[Information supplied]
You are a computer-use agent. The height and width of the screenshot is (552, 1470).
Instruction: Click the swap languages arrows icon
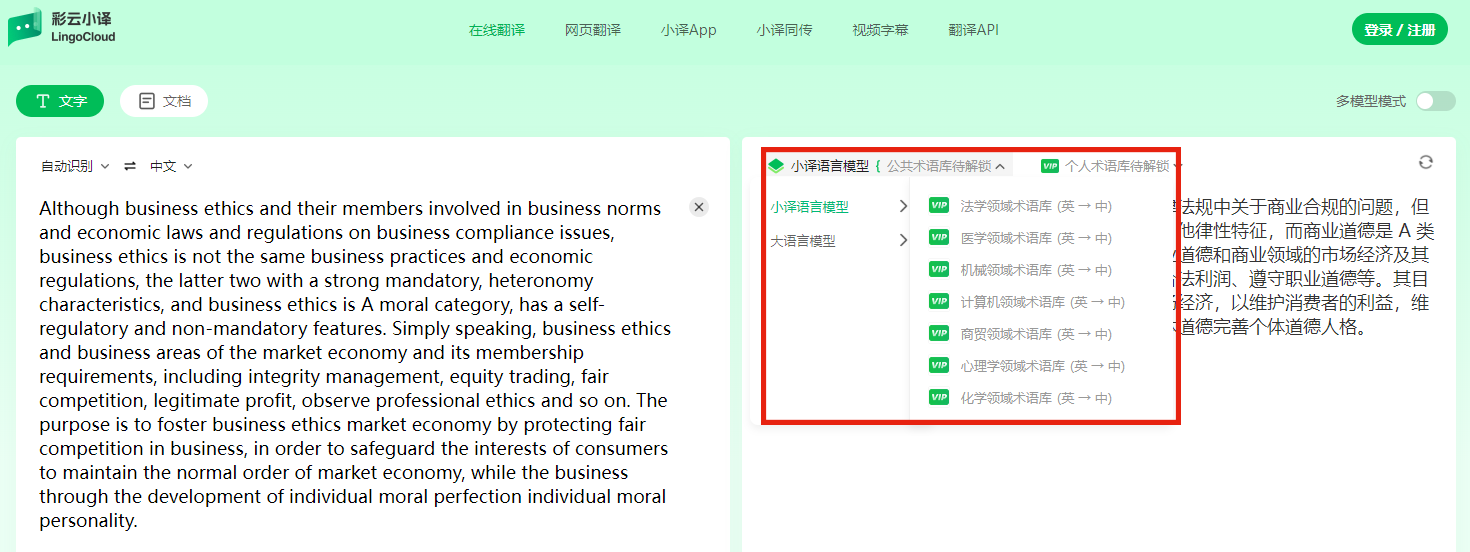point(130,166)
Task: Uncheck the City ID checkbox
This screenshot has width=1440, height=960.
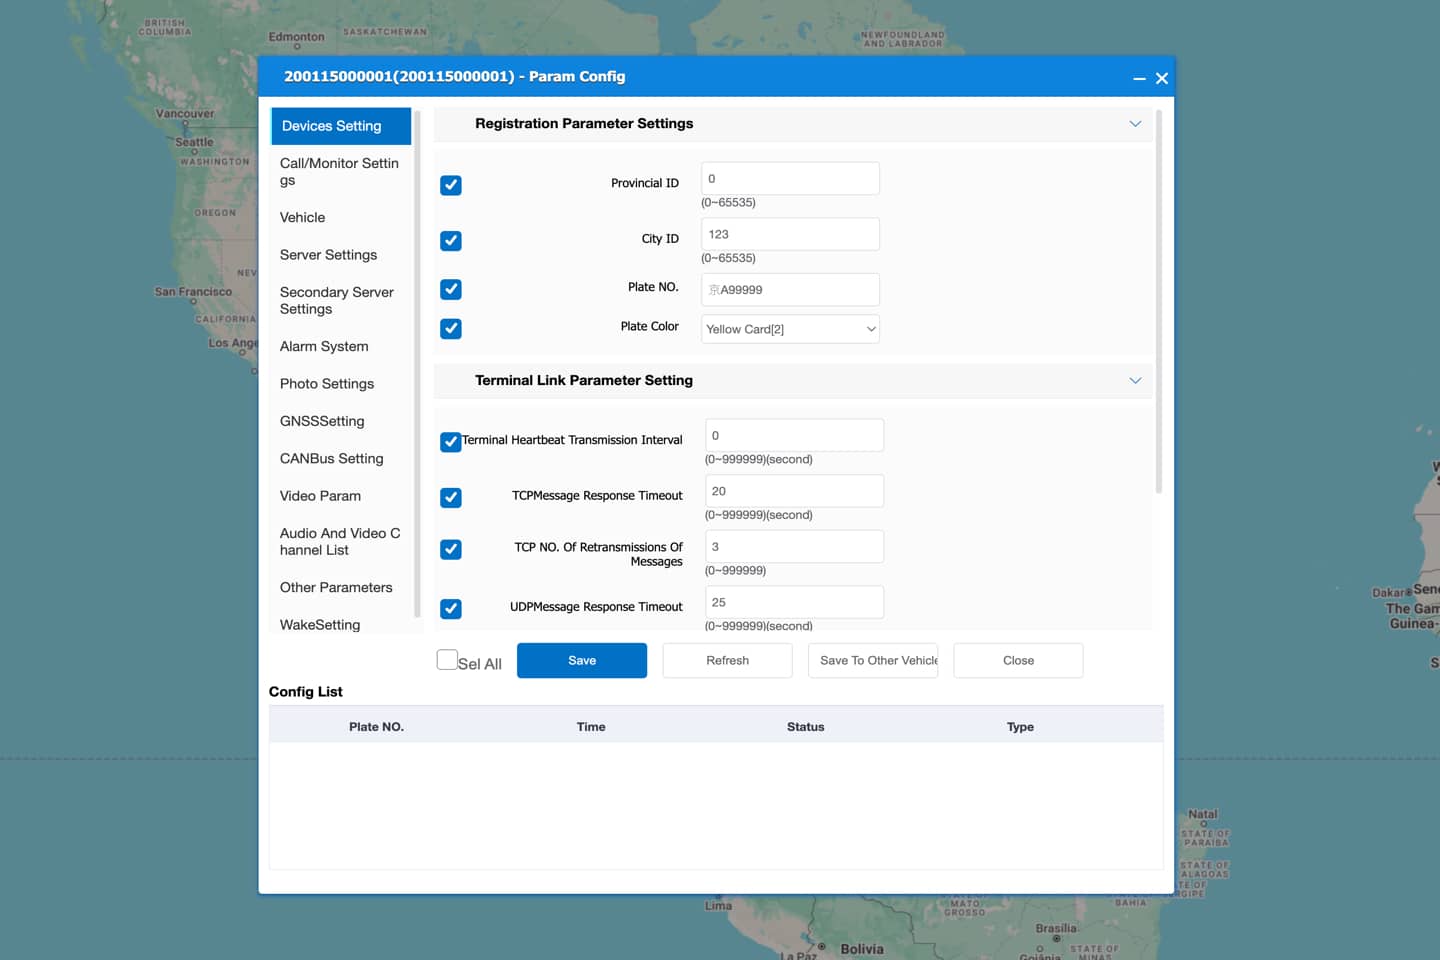Action: point(451,241)

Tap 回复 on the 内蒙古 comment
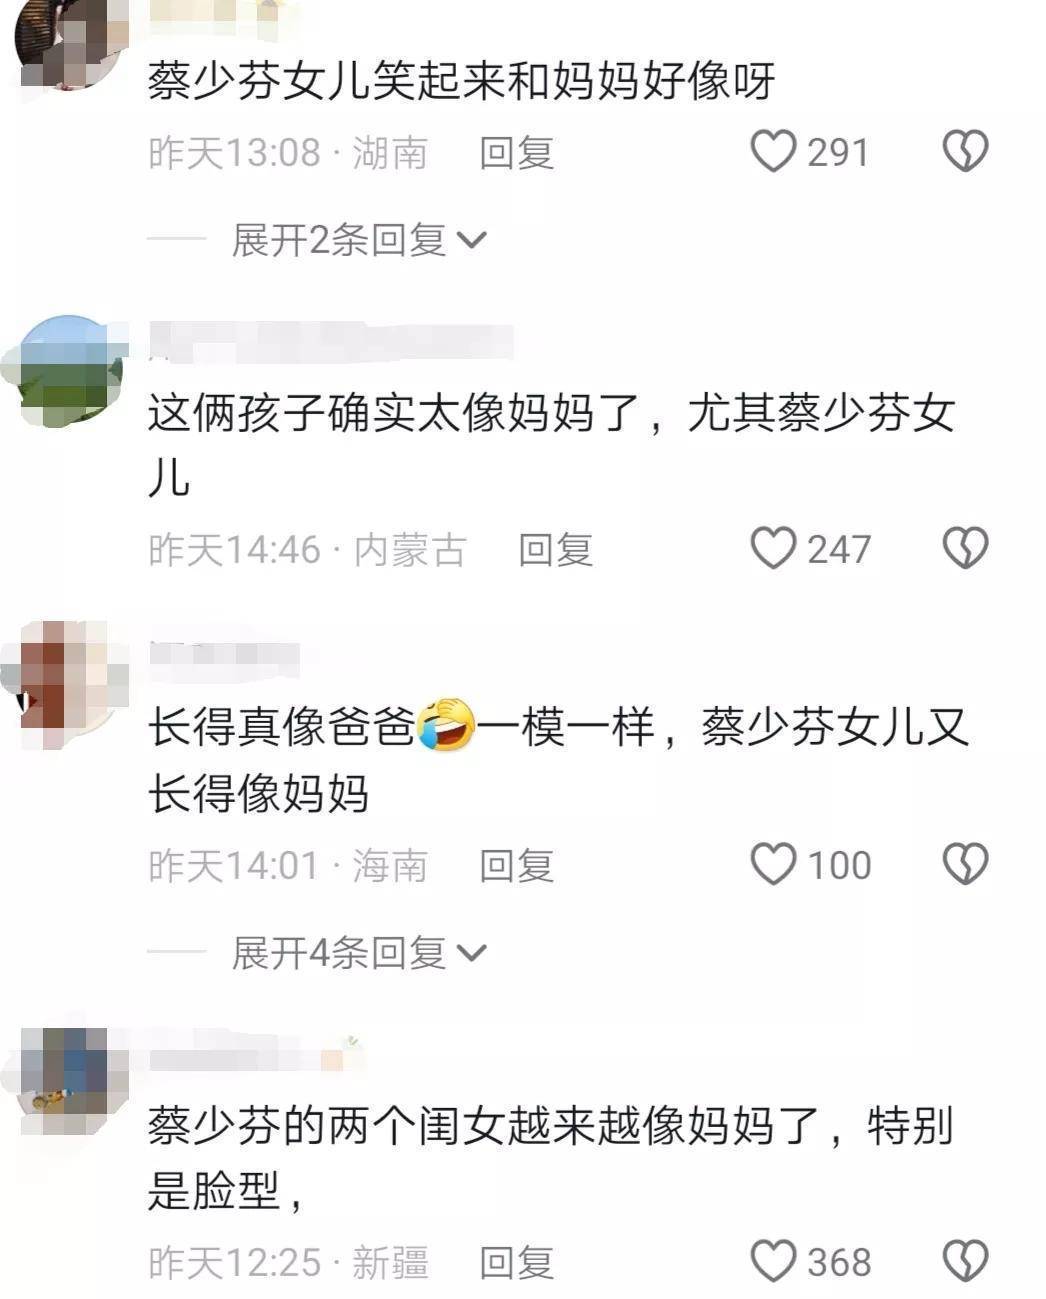(x=555, y=550)
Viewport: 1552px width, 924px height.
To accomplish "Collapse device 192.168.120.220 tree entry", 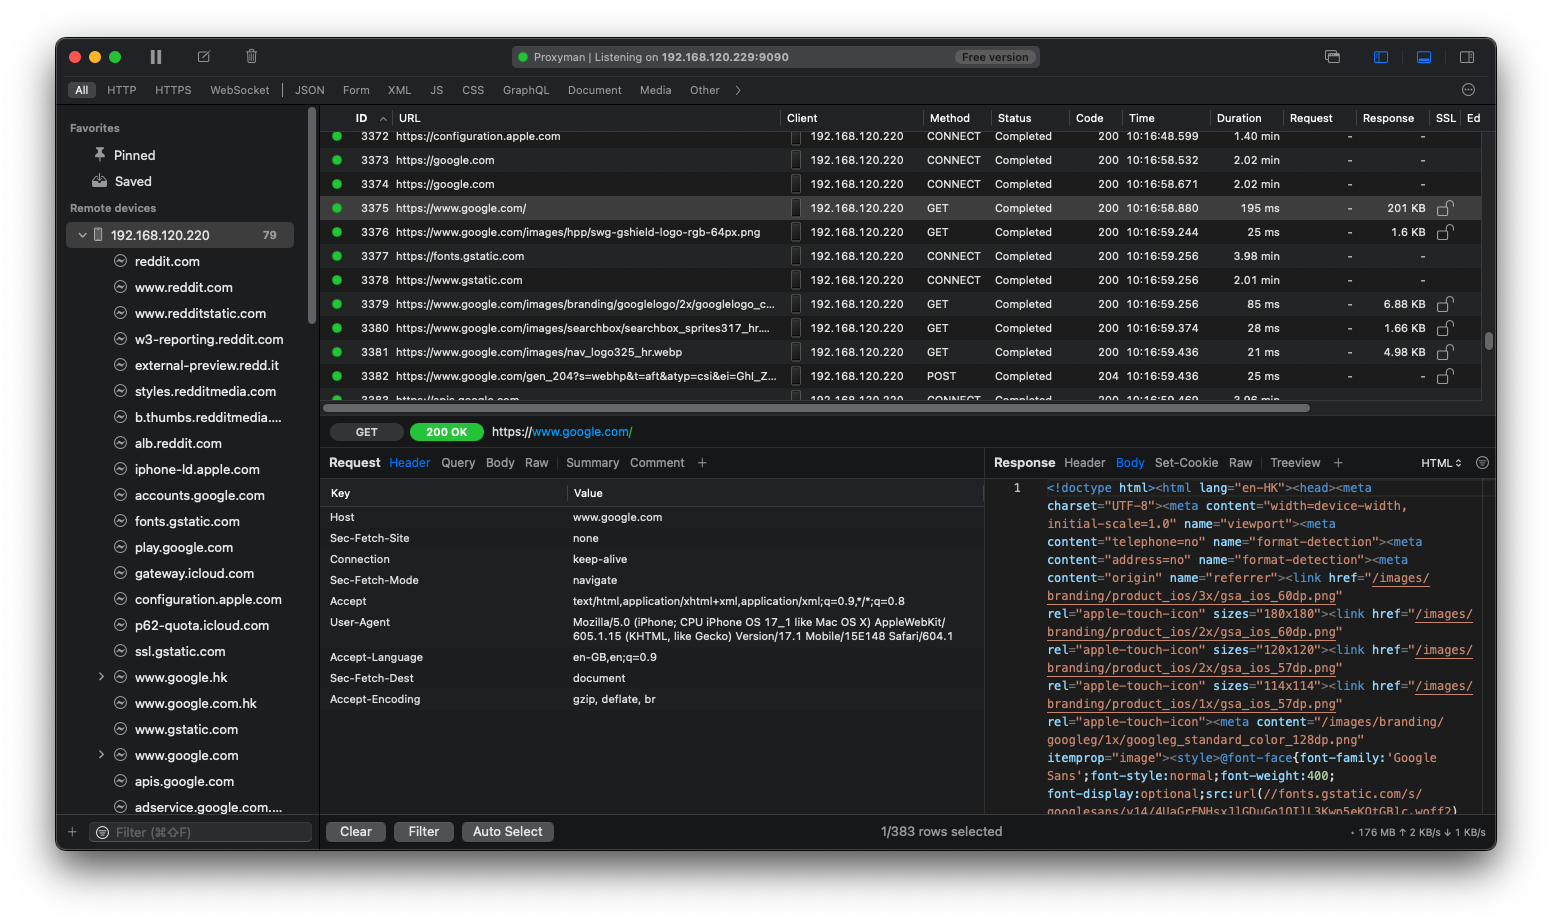I will [x=83, y=234].
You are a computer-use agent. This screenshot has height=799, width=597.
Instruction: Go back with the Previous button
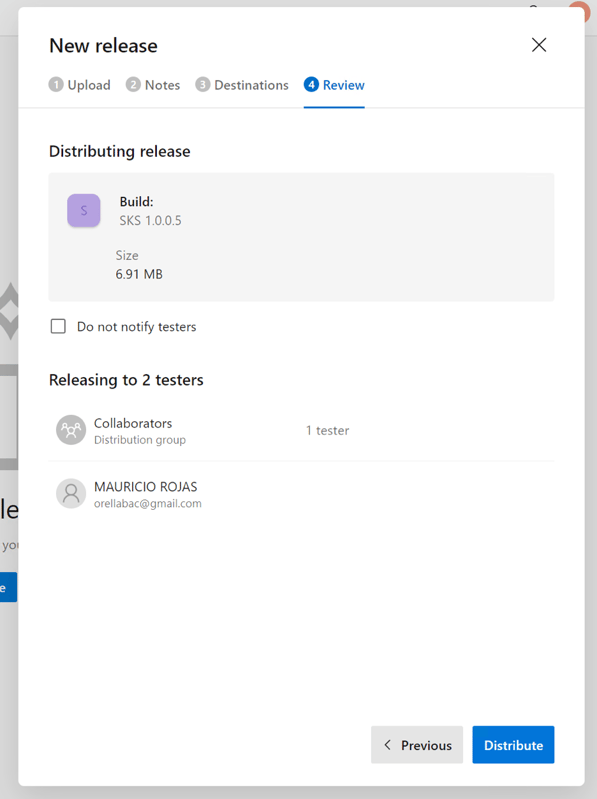click(x=417, y=745)
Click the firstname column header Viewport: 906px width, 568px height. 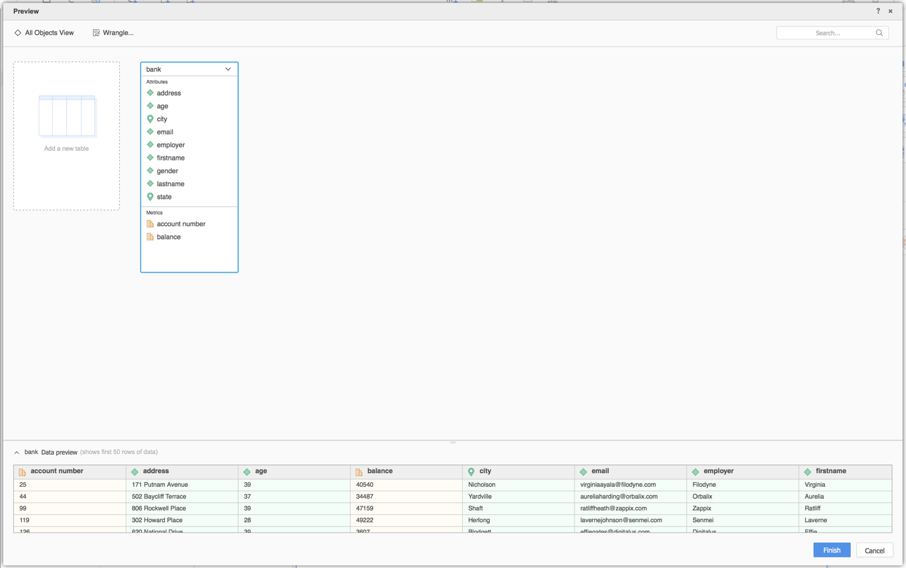(x=830, y=471)
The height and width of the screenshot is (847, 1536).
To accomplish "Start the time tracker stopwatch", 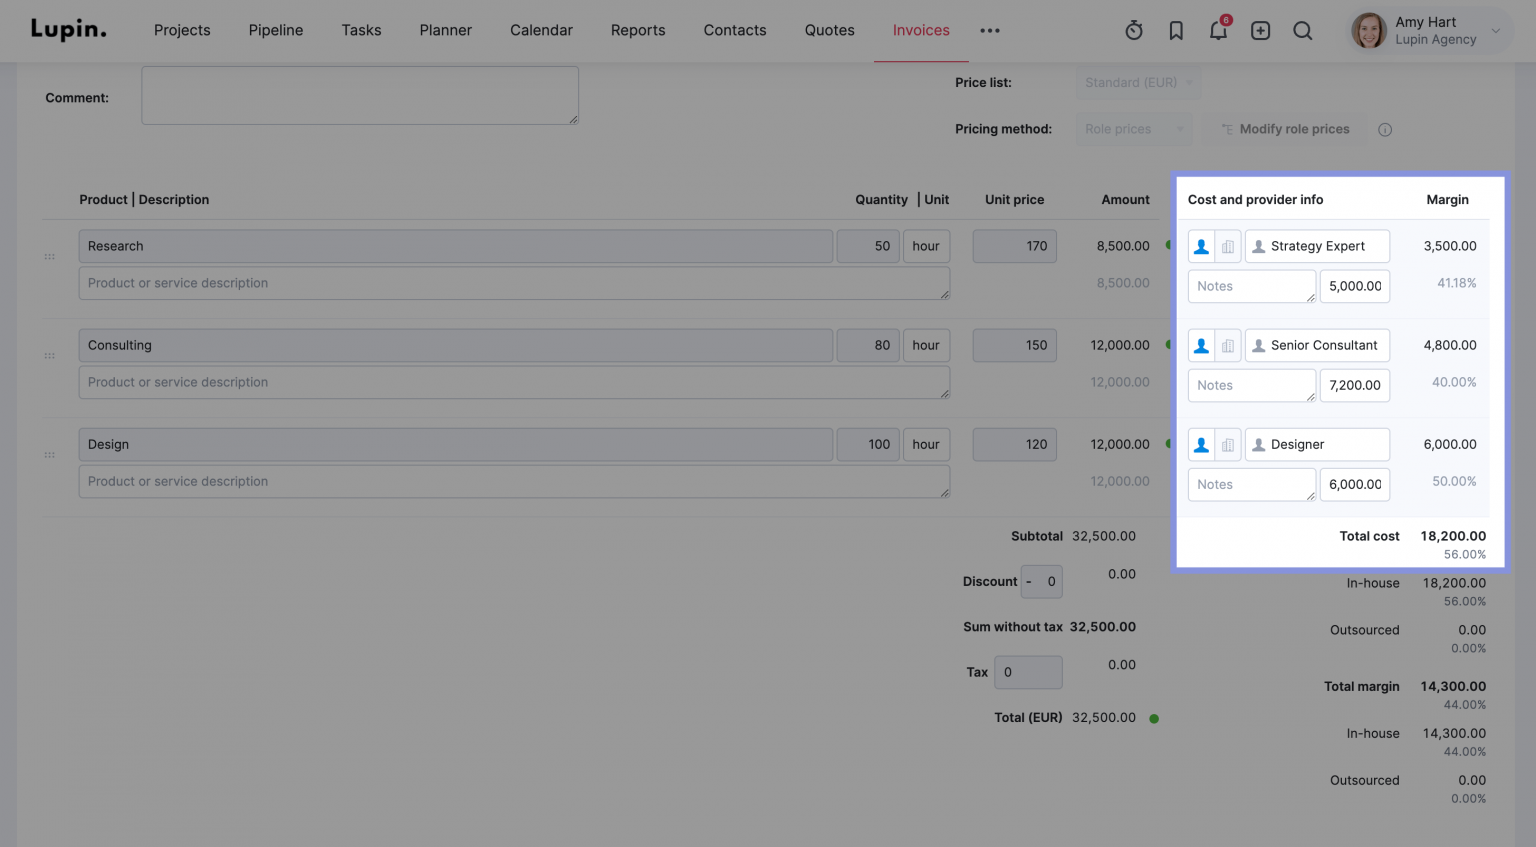I will [1133, 30].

[Assignment]
Begin at the first line of the records. Print every line through the one containing "Viewport: 1552px width, 924px height." exactly, but skip the pictures.

[Answer space]
You are a computer-use agent. The height and width of the screenshot is (552, 1470).
Instruction: Click the swap languages arrows icon
point(130,166)
Task: Uncheck the City ID checkbox
This screenshot has width=1440, height=960.
Action: point(451,241)

Tap 回复 on the 内蒙古 comment
(x=555, y=550)
Viewport: 1552px width, 924px height.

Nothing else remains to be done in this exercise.